NeuroBridge
Rethinking the Characterization of Neurodivergent Cognition
A significant percentage of systems created to measure intelligence, such as standardized tests, traditional educational settings, and aptitude tests, are grounded in a single assumption: that intelligence should be expressed in a similar manner for all people. However, for millions of neurodivergent people, such as those with attention-deficit/hyperactivity disorder, autism, dyslexia, and a range of cognitive variations, intelligence seems to manifest in non-linear, non-traditional, and non-conventional ways. Neurodivergent people frequently show significant strengths in areas such as pattern recognition, systems thinking, creative problem solving, hyperfocus, and more.
The problem is not with the person, nor is it with their intelligence, as the issue is merely a matter of measurement, which NeuroBridge was created to address.
Inspiration
NeuroBridge was created in response to a discernible trend in the evaluation of human potential, as a significant percentage of neurodivergent evaluation tools focus on determining difficulties, rather than strengths. Although such tools can be enlightening, they do not address the fundamental question: “What is this person good at?”
Many stories have been shared about high-functioning individuals being overlooked for their potential because their cognitive style does not mesh with traditional evaluation tools. The goal was to create a system that changes the paradigm, from asking “What is wrong?” to asking “What cognitive strengths may be hidden inside the person?”

How We Built It
NeuroBridge is an AI-driven tool for cognitive strength analysis, designed to detect hidden thinking patterns and problem-solving types through interactive tasks and behavioral analysis. The process involves three main elements:

  1. Cognitive Interaction Tasks Users are led through a series of mini-challenges that aim to test various different cognitive behaviors, including pattern recognition, systems thinking, abstraction, logical reasoning, creative problem solving, and speed versus accuracy trade-offs. These challenges are specifically designed to test how an individual thinks, rather than whether their answers are correct.

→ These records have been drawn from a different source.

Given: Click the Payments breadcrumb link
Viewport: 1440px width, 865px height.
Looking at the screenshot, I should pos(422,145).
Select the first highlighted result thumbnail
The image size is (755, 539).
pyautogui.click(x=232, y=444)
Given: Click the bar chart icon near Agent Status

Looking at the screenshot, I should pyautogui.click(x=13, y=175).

  2. Behavioral Signal Extraction For each user, NeuroBridge extracts various behavioral signals, including response time patterns, error correction mechanisms, exploration-exploitation trade-offs, and diversity in solving paths. Instead of generating a score, NeuroBridge generates a cognitive signature.

  3. AI-Based Cognitive Strength Mapping The behavioral signals are then analyzed using machine learning algorithms to map user interaction patterns onto possible cognitive strengths, including systems thinking, pattern abstraction, nonlinear reasoning, creative synthesis, and rapid iteration.

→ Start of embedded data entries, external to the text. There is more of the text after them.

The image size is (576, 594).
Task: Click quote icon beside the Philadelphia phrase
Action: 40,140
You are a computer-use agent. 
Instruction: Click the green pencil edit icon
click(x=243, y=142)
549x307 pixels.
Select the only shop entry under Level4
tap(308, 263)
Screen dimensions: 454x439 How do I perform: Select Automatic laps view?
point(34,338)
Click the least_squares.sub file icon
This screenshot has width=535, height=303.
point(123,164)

The Core Idea The current system for measuring intelligence tends to treat multidimensional thinking as a single-dimensional quantity. In many conventional assessment systems, intelligence is implicitly modeled as a function of correctness and performance on standardized tasks:

𝐼=𝑓(Accuracy)

While this approach can be useful in limited contexts, it often compresses the complexity of human cognition into a single scalar score. This simplification fails to capture the diversity of cognitive strategies used by individuals, particularly those who approach problems through unconventional or nonlinear reasoning processes.

NeuroBridge instead approaches cognition as a multi-dimensional landscape of strengths, where intelligence is better represented as a vector of cognitive capabilities rather than a single score.

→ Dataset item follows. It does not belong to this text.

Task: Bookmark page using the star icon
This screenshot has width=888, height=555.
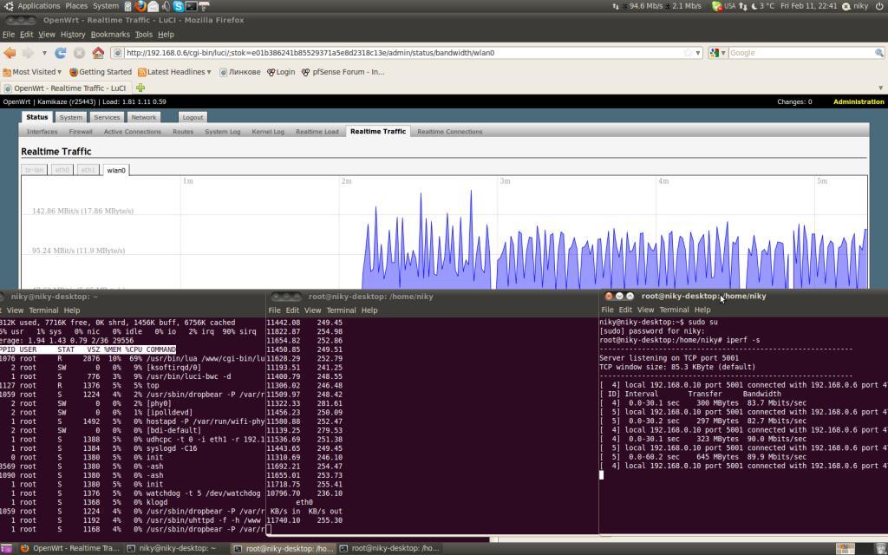Action: tap(688, 53)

Each component of this vector represents the degree to which an individual demonstrates strength in a particular cognitive domain. Rather than compressing intelligence into a single measurement, NeuroBridge attempts to map how different cognitive abilities interact to produce unique thinking styles.

By modeling cognition this way, the system allows for a more nuanced understanding of human problem solving, particularly for individuals whose strengths may not align with traditional evaluation frameworks.

Challenges I Faced

One of the most significant challenges in building NeuroBridge was designing tasks that genuinely measure cognitive processes rather than memorized knowledge. Many conventional assessments unintentionally reward familiarity with previously learned patterns instead of authentic reasoning ability.

To address this issue, the interaction tasks were designed to emphasize novel problem-solving situations, where users must rely on reasoning strategies rather than prior exposure.

Another challenge involved determining which behavioral signals meaningfully reflect cognitive strengths. Raw interaction data can contain substantial noise, and not every measurable behavior corresponds to an interpretable cognitive feature. As a result, considerable effort was devoted to identifying signals such as adaptive problem solving, persistence after mistakes, and exploration strategies that may correlate with deeper reasoning patterns.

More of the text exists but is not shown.